Extrait à lire:

LE DEFI DE L'ELARGISSEMENT

Valérie BLANCK





1. Les enjeux d'un élargissement


La perspective d'un élargissement de l'Union est un fait qui n'a pourtant pas été intégré aux travaux des divers négociateurs du Traité de Maastricht. De vives critiques ont d'ailleurs été émises à leur égard. On estimait, qu'en ne tenant pas compte d'une possible intégration des pays d'Europe centrale et orientale, le Traité sur l'Union européenne se trouvait déjà en décalage par rapport à l'éclatement et aux bouleversements, que connaissait alors le bloc communiste.
Le compromis de Ioannina - qui a offert la preuve d'un tel déphasage - a encouragé les Douze à adopter une déclaration précisant que la question serait abordée lors de la Conférence des représentants des gouvernements des Etats membres.
Ainsi, la question institutionnelle se trouve placée au centre des débats préparatoires à la C.I.G. et son dessein est de définir les conditions du fonctionnement d'une Union appelée à s'élargir. Ce processus d'élargissement, qui pèsera sur le statut, les pouvoirs et la composition des institutions actuelles demeure nécessaire. Si l'on en croit Klaus Hänsch, “l'Union n'a pas à choisir entre l'approfondissement et l'élargissement, mais entre l'élargissement ou la dissolution”.



2. Approche synthétique de la position des instances communautaires


“Les institutions sont invitées à établir, avant le début des travaux du groupe de réflexion, des rapports sur le fonctionnement du Traité sur l'Union européenne, qui constitueront une contribution aux travaux du groupe” (déclaration du Conseil européen de Corfou ; juin 1994).


2.1 La Commission européenne et les pays candidats à une adhésion à l'Union

La Commission européenne a, le 10 mai 1995, adopté un rapport sur le fonctionnement du Traité de Maastricht.
La Commission retient comme second enjeu de la C.I.G. celui d'“accueillir au sein de l'Union” les pays candidats à l'intégration, tout en “préservant les acquis de quarante ans de construction européenne”.

Données:
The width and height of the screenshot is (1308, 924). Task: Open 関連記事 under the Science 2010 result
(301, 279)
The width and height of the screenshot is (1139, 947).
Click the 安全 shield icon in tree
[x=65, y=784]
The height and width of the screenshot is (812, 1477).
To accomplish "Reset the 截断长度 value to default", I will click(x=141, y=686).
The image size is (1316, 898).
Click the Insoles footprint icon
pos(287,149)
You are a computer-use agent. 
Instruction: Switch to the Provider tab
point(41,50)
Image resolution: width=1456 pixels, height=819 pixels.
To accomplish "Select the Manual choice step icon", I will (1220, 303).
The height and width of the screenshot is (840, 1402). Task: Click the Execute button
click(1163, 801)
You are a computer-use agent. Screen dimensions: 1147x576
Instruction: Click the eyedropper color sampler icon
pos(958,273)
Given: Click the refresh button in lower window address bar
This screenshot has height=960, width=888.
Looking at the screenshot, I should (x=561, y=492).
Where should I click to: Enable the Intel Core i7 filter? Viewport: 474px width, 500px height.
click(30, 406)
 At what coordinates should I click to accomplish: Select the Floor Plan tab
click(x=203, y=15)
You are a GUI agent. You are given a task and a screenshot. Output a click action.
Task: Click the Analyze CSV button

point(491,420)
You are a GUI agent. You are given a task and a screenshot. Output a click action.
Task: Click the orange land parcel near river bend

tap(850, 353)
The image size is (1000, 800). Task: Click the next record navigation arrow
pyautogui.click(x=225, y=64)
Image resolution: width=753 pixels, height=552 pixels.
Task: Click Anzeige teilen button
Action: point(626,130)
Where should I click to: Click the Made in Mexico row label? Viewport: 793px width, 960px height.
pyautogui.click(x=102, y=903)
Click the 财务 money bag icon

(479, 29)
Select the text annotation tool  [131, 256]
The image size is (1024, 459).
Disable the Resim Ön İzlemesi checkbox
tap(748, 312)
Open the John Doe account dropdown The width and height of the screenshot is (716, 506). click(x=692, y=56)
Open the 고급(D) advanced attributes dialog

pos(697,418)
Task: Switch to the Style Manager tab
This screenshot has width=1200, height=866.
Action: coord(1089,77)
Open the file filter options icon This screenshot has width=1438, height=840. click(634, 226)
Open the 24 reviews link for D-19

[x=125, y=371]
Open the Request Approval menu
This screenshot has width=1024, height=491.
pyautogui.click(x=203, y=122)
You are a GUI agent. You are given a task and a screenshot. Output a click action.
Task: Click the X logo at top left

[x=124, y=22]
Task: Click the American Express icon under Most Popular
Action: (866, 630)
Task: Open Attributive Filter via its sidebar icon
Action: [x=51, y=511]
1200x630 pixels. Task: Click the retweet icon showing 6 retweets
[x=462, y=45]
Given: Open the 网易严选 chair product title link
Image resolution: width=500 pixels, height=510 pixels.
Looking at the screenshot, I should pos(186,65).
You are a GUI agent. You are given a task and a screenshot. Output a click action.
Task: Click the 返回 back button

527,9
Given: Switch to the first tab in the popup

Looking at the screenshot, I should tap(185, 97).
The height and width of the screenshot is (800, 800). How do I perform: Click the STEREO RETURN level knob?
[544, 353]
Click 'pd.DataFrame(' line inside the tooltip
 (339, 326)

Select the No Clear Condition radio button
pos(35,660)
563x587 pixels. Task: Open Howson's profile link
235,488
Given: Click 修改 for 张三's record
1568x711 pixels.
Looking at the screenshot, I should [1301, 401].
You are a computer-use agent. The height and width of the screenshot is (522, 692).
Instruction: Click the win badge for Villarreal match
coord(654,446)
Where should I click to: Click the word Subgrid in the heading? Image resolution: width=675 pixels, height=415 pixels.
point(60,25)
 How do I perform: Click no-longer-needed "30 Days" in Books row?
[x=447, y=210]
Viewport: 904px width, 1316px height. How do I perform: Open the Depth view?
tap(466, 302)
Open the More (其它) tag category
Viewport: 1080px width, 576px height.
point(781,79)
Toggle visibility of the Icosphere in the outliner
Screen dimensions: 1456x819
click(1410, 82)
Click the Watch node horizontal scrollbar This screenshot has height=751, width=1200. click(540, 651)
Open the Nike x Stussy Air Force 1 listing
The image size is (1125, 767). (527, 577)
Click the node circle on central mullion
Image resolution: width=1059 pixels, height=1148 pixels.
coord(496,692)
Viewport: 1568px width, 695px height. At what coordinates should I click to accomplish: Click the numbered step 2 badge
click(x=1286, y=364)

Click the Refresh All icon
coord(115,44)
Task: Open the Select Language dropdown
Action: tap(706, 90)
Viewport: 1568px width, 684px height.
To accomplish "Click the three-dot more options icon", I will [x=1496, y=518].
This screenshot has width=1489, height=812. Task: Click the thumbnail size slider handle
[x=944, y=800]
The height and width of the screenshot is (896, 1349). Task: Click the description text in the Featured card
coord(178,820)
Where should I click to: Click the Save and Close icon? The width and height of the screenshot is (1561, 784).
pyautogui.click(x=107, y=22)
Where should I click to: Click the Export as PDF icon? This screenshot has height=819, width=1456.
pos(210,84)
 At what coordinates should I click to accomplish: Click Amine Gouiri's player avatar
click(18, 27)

Consignes de l'exercice:
• a. Les affirmations suivantes concordent-elles avec l'extrait sur l'élargissement ? Pour chacune, répondez par oui ou par non et citez les mots de l'extrait qui tranchent.
(i) Les négociateurs du Traité de Maastricht ont intégré la perspective d'un élargissement à leurs travaux.
(ii) La Commission européenne a adopté un rapport sur le fonctionnement du Traité de Maastricht le 10 mai 1995.
(iii) Selon Klaus Hänsch, l'Union doit choisir entre l'approfondissement et l'élargissement.
• b. Pouvez-vous résumer l'extrait sur l'élargissement en deux phrases ?
• c. Rédigez la suite de l'extrait sur l'élargissement, en partant de sa dernière phrase.

Réponses:
• a.
(i) Non : « La perspective d'un élargissement de l'Union est un fait qui n'a pourtant pas été intégré aux travaux des divers négociateurs du Traité de Maastricht. »
(ii) Oui : « La Commission européenne a, le 10 mai 1995, adopté un rapport sur le fonctionnement du Traité de Maastricht. »
(iii) Non : « l'Union n'a pas à choisir entre l'approfondissement et l'élargissement, mais entre l'élargissement ou la dissolution »

• b. Les négociateurs du Traité de Maastricht, qui n'avaient pas intégré à leurs travaux la perspective d'un élargissement de l'Union, ont été vivement critiqués. Après le compromis de Ioannina, la question institutionnelle a été placée au centre des débats préparatoires à la C.I.G., et la Commission européenne, dans un rapport adopté le 10 mai 1995, retient comme second enjeu de celle-ci l'accueil des pays candidats, tout en préservant les acquis de quarante ans de construction européenne.

• c.
La Commission fait porter son attention sur l'amélioration des mécanismes de prise de décision - en admettant que le défi du nombre, ainsi d'ailleurs que la pratique des Etats - doivent amener à prévoir un “recours accru - mais non exclusif - à la règle de la majorité”. Ce renforcement de la capacité décisionnelle incite, selon la Commission, à approfondir la “réflexion sur les rythmes d'intégration différenciés”. Pourtant, la Commission se refuse à cautionner une dérogation permanente - comme c'est le cas en matière sociale - et qui conduirait à une “Europe à la carte” susceptible de mener à la “non-Europe”.
En somme, “élargir encore l'Union sans la réformer serait tuer l'idée européenne” (LAMASSOURE A. Le Monde, 31 mai 1994).


2.2 L'élargissement et l'avenir de l'architecture judiciaire de l'Union

La Cour de justice a entamé une réflexion sur l'avenir de l'architecture judiciaire de l'Union (“Rapport de la Cour de justice sur certains aspects de l'application du Traité sur l'Union européenne”, Luxembourg, mai 1995). La Cour, ne décidera de multiplier les instances judiciaires, qu'en cas de “nécessité objective” liée à la réalisation d'un élargissement. Elle n'exclut pas, cependant, la possibilité de réaliser une “spécialisation des chambres du Tribunal, ou le cas échéant, de créer de nouvelles juridictions communautaires spécialisées”. Ce système des deux instances, autoriserait à assurer le traitement de la plupart des recours directs devant un ou plusieurs tribunaux de première instance, tout en réservant la faculté de soumettre, certains pourvois portés devant la Cour, à un régime de filtrage.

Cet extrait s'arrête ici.